(Stored data entries)
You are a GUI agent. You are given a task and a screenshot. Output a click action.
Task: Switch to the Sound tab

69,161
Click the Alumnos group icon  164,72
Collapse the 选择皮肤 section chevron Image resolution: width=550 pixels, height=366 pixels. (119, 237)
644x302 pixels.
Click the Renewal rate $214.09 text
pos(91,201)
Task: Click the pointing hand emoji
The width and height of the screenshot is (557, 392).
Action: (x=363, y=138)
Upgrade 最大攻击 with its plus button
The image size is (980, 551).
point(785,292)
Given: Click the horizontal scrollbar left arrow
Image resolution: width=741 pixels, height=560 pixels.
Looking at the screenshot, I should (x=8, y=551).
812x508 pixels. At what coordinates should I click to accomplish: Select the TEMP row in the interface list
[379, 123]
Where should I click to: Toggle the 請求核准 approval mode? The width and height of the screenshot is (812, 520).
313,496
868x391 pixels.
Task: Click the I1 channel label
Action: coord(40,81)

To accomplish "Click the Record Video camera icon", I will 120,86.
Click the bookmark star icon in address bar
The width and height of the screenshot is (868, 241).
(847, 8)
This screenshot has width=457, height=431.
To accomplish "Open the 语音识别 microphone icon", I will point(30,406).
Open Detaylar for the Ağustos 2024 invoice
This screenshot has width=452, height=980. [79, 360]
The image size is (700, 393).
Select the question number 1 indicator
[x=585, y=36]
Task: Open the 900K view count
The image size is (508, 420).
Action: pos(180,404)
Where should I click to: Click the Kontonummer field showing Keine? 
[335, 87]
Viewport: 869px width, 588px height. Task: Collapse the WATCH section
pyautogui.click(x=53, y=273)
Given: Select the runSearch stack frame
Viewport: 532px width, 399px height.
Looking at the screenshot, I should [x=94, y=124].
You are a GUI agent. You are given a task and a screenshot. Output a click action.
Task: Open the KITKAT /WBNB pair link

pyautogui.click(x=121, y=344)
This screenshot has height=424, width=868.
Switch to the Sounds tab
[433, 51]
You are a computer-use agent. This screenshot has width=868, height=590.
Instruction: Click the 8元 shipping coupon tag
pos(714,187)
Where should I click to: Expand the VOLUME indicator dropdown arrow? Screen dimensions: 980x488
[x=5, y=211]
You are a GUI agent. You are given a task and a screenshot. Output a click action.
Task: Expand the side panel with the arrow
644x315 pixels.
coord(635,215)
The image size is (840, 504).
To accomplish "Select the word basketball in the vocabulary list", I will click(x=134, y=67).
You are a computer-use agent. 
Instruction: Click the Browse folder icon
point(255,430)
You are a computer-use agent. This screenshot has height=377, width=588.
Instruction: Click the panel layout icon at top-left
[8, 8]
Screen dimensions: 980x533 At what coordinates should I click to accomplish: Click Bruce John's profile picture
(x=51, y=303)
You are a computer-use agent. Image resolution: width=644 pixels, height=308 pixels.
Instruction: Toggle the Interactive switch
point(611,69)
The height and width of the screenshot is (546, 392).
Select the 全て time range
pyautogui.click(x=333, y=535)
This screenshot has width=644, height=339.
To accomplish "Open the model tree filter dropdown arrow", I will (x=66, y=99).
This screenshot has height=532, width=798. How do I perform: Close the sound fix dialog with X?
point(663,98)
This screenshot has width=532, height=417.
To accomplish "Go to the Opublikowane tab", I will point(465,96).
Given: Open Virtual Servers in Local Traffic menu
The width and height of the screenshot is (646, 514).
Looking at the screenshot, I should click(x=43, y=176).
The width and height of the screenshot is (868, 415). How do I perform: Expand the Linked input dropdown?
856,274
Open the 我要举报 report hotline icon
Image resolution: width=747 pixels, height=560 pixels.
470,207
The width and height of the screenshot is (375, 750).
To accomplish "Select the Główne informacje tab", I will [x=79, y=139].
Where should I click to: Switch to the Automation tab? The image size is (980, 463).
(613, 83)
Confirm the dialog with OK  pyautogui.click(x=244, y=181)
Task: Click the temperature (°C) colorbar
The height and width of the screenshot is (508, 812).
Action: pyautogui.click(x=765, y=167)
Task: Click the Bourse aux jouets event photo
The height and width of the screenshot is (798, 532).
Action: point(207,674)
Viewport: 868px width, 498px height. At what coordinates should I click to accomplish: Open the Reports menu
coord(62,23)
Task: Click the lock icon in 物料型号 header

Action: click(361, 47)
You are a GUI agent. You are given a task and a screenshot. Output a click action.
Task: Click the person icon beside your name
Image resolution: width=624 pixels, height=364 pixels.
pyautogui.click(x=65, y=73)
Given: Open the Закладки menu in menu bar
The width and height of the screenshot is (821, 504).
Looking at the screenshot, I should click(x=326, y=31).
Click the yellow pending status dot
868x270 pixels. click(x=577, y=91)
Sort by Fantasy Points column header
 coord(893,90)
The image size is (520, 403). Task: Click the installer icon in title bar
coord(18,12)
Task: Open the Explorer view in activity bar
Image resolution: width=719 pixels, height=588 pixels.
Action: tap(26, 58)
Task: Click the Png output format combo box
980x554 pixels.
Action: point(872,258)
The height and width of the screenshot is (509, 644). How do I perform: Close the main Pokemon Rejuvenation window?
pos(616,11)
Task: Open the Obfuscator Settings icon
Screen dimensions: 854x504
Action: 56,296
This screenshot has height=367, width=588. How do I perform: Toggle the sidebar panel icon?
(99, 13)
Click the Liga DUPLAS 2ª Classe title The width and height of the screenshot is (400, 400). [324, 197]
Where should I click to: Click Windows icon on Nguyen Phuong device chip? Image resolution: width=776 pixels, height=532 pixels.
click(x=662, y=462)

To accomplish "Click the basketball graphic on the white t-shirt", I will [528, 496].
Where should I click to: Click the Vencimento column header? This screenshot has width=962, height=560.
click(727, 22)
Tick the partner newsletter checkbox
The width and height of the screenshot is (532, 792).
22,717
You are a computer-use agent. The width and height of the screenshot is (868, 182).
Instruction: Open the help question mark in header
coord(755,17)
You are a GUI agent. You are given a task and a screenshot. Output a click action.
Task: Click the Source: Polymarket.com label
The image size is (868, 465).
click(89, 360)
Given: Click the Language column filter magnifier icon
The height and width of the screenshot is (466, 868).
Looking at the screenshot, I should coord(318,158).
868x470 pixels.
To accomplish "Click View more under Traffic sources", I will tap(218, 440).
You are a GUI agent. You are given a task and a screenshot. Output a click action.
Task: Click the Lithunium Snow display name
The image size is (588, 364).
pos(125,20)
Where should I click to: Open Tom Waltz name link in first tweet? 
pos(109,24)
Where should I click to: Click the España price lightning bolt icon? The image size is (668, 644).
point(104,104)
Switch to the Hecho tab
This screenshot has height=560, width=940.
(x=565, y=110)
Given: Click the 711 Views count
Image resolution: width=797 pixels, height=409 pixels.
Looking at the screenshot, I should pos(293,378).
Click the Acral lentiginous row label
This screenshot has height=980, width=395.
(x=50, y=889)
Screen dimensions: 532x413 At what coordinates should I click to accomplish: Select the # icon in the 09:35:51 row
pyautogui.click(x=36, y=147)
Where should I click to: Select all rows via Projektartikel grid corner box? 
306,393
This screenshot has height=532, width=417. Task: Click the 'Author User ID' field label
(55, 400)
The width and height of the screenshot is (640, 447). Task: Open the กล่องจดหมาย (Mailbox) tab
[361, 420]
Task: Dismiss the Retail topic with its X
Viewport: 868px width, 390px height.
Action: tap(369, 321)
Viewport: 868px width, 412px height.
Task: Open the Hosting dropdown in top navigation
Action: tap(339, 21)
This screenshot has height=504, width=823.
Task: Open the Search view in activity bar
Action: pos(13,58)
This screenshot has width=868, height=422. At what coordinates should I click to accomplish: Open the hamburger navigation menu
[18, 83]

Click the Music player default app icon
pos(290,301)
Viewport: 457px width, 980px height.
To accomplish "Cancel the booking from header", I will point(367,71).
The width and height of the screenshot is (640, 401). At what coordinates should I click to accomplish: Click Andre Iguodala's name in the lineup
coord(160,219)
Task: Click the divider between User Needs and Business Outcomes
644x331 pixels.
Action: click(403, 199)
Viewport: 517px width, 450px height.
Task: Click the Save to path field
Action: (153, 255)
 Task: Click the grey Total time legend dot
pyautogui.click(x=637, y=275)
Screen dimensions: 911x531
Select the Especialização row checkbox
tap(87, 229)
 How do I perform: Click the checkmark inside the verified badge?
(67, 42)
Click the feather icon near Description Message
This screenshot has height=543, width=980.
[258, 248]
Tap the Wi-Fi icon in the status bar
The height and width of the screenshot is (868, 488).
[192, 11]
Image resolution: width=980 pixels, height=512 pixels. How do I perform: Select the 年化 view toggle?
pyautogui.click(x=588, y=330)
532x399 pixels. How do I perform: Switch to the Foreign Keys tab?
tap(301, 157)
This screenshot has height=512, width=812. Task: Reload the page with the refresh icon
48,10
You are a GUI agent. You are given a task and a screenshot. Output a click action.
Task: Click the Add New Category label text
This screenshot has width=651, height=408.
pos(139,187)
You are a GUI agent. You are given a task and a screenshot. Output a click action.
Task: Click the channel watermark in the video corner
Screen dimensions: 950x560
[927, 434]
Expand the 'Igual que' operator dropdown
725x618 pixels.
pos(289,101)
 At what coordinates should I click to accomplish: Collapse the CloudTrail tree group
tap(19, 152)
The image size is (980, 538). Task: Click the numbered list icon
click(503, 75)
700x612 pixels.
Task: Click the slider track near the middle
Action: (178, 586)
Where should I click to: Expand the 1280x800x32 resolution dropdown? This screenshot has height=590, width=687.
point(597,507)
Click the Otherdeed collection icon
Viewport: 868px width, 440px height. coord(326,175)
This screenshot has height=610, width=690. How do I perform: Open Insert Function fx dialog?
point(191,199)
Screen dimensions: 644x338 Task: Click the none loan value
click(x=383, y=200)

▸ Problem requirements
Look over the entries for "basketball", then copy every line that includes that string.

▸ Output of the exercise
To accomplish "Select the word basketball in the vocabulary list", I will click(x=134, y=67).
To accomplish "Click the basketball graphic on the white t-shirt", I will [528, 496].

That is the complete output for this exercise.